Politburo member and reform czar Marino Murillo said the 2014 economic
plan included dozens of changes in how the companies, accountable for
most economic activity in the country, did business. He made the
comments in a closed-door speech to parliament deputies on Saturday, and
some of his remarks were published by official media on Monday.

“The plan for the coming year has to be different,” Murillo was quoted
as saying by Communist Party daily newspaper Granma. He said that of 136
directives for next year “51 impact directly on the transformation of
the companies.”

The reforms will affect big state enterprises like nickel producer
Cubaniquel and oil company Cubapetroleo and entail changes like allowing
the firms to retain half of their profits for investment and wage
increases and giving managers more authority.
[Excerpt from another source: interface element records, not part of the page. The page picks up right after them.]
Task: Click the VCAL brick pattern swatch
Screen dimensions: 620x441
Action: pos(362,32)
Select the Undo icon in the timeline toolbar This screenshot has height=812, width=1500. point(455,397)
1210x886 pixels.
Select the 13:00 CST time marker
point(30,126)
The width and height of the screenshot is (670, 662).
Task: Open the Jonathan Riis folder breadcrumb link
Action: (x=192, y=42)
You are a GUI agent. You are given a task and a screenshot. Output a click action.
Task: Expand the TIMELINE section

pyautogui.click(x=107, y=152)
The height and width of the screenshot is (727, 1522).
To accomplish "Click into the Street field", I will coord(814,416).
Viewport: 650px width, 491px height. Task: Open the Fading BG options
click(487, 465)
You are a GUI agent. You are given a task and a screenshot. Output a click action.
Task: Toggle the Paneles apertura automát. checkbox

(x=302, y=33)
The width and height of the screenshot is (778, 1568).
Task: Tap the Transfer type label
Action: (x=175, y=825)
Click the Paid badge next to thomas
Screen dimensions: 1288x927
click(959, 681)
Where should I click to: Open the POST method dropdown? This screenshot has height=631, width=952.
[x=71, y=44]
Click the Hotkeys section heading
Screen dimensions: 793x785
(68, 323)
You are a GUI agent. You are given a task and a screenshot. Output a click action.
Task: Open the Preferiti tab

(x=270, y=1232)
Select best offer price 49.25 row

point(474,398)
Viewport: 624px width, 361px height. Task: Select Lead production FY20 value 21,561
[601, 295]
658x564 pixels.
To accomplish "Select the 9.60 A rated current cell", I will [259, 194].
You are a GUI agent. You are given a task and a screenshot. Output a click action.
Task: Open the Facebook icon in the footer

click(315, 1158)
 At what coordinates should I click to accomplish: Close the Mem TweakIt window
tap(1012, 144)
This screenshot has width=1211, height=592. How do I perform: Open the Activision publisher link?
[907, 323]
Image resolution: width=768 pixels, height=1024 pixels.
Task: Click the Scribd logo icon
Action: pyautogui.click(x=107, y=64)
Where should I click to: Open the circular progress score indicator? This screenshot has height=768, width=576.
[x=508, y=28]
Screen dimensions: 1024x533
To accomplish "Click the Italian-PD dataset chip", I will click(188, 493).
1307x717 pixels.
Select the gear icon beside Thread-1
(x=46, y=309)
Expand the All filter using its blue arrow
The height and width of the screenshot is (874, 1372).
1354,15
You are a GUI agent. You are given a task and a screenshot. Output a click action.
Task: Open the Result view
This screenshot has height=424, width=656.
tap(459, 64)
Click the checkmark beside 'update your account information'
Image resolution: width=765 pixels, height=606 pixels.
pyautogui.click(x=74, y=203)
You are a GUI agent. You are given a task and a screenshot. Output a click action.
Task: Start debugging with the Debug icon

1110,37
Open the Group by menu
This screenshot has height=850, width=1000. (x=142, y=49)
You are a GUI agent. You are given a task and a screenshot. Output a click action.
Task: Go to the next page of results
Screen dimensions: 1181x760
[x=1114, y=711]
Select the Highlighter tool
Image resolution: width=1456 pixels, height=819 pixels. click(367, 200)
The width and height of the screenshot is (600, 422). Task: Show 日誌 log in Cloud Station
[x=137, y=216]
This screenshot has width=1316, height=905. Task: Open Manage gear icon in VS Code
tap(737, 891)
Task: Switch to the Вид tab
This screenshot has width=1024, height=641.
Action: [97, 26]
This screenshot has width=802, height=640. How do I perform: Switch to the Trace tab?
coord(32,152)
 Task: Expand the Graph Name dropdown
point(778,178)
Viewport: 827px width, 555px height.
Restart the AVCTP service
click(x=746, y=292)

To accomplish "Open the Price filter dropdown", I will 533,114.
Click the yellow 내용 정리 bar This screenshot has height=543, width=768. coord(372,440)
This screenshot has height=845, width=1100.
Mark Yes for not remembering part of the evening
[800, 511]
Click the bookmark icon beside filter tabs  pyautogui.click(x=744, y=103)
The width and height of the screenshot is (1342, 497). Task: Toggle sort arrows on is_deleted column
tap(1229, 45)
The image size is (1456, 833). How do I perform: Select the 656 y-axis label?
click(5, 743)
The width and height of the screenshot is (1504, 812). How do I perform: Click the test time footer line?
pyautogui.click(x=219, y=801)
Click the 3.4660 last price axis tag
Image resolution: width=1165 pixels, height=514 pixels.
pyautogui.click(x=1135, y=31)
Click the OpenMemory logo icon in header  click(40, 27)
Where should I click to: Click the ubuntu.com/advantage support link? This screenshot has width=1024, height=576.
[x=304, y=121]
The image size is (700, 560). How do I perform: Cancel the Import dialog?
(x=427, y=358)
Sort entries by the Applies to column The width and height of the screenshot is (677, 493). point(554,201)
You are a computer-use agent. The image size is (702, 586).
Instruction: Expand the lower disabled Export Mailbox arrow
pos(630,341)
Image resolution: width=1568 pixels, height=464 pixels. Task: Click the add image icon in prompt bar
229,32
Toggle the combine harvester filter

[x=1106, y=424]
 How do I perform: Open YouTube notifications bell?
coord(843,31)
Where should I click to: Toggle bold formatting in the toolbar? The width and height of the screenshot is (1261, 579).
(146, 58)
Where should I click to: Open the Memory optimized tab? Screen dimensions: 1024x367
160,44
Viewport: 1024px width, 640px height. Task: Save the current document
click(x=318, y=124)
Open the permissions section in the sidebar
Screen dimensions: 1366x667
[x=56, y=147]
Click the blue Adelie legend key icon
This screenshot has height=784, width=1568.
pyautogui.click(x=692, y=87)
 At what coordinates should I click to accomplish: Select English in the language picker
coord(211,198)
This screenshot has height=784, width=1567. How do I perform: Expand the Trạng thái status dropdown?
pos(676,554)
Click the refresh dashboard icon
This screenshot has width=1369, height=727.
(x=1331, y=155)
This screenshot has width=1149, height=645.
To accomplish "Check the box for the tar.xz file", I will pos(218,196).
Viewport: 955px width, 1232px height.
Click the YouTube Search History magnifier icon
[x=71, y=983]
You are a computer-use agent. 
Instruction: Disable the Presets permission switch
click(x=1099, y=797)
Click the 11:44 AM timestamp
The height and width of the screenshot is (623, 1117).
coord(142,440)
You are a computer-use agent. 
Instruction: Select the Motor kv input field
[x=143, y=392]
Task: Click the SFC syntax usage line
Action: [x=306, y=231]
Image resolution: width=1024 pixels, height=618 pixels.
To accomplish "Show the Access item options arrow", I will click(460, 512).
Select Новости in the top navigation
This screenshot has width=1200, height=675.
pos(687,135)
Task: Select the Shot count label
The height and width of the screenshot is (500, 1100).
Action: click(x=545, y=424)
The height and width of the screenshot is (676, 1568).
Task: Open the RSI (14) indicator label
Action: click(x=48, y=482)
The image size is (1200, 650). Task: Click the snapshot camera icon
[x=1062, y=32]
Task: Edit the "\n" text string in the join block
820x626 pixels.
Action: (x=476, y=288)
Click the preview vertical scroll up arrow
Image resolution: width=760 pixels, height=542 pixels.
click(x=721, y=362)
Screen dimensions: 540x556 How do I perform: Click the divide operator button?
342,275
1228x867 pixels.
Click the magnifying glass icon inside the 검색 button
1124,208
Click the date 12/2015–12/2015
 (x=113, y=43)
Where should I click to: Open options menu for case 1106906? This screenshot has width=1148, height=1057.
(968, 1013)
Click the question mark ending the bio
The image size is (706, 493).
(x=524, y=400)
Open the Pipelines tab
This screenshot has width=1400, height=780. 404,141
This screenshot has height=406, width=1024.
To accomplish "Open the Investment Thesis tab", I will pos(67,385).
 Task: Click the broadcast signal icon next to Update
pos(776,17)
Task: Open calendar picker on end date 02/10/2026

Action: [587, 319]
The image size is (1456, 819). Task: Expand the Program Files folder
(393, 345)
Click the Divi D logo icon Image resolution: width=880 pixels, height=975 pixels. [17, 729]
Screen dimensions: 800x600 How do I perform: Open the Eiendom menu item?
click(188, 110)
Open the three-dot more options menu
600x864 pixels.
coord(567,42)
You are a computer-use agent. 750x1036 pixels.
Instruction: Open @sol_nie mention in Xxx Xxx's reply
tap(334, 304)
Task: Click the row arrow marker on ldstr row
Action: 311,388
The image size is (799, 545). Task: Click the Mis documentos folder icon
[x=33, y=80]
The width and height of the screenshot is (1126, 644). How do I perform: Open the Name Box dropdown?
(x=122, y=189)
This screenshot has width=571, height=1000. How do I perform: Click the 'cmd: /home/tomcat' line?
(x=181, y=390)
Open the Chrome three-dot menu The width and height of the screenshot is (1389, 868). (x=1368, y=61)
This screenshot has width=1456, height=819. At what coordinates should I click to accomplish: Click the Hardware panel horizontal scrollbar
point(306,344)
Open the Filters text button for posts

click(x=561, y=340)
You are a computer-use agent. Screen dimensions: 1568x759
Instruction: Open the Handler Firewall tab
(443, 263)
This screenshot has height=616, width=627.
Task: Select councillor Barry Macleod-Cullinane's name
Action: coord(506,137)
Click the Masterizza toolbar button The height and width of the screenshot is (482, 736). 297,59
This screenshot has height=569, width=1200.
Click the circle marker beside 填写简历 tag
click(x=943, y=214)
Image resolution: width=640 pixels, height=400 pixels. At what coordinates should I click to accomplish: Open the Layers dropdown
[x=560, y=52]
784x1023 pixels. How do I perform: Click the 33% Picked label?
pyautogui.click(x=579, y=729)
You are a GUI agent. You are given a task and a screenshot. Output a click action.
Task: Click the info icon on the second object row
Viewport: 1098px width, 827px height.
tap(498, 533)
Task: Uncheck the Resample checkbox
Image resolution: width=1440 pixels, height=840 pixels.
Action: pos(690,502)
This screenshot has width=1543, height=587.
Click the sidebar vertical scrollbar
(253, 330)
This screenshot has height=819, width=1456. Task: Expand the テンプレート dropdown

The plan also threatens
nonprofitable concerns with closure if they fail to turn themselves around.

“Murillo’s empowerment of state-run companies is a milestone on the road
toward a new Cuban model of state capitalism, where senior managers of
government-owned firms become market-driven entrepreneurs,” said Richard
Feinberg of the Washington-based Brookings Institution and an expert on
Cuba’s economy.

“But only time will tell whether the government is willing to truly
submit the big firms to market discipline – to let the inefficient ones
go bankrupt,” he said.

Murillo cited the Communist Party’s reform plan, adopted in 2011, which
he said called for freeing productive forces to increase efficiency and
reducing how companies’ performance was measured to a few indicators
such as profit and productivity.

Already this month, 124 small to medium state businesses, from produce
markets to minor transportation and construction concerns, were leased
to private cooperatives which, with few exceptions, operate on the basis
of supply and demand and share profits.

Hundreds more were expected to follow in the coming years as the state
moves out of secondary economic activity such as retailing and farming
in favor of individual initiative and open markets under reforms
orchestrated by President Raul Castro, who took over for his ailing
brother Fidel in 2008.

Cuba’s economy was more than 90 percent in state hands up until 2008 and
almost all of the its labor force of 5 million workers were state employees.

Cuba began laying off hundreds of thousands of state workers and
deregulated small retail services in 2010, simultaneously creating a
“non-state” sector of more than 430,000 private businesses and their
employees as of July and leasing land to 180,000 would-be farmers.

Now larger enterprises, from communications, energy and mining to metal
works, shipping, foreign and domestic trade, are being tweaked as the
country strives to avoid bankruptcy and boost growth, which has averaged
around 2 percent annually since the reforms began.

John Kirk, one of Canada’s leading academic experts on Latin America and
author of a number of books on Cuba, summed up the changes announced by
Murillo: “Cuba maintains its path towards a mixed economy.”

“It appears as if government determination to modernize the economy is
slowly overcoming the profoundly rooted inertia of the bureaucracy,” he


Murillo said companies would keep 50 percent of profits for
recapitalization, minor investments, wage raises and other activities,
instead of handing over all profits to the state and then waiting for
permission to spend the money.

“The plan is designed so that a businessman from whatever sector does
not have to ask permission to make minor investments to ensure
production does not stop,” Murillo was quoted as saying.

“It eliminates administrative barriers to salary payments, which
directors of companies can decide on, always and when they have
sufficient profits to cover them,” he said.

Companies, which in the past were assigned hard currency for imports,
will now be able to use the money to purchase local products.

“If an institution has … $200 million to import, and a local producer
can produce what it plans to import, this body can directly pay that
local producer with the approved funds,” Murillo said.

At the same time state firms that have reported losses for two years or
more will be expected to turn a profit or they will be downsized, merged
with others or closed.

“We can’t make a plan that includes companies like these … because the
phenomena of having to finance these losses will persist,” Murillo said.

Cuba has already implemented some measures to set the stage for state
company reform.

Most companies have been moved out of government ministries in favor of
operating as “independent” holding companies and in some cases, such as
in tourism, allowed to keep a percentage of revenues.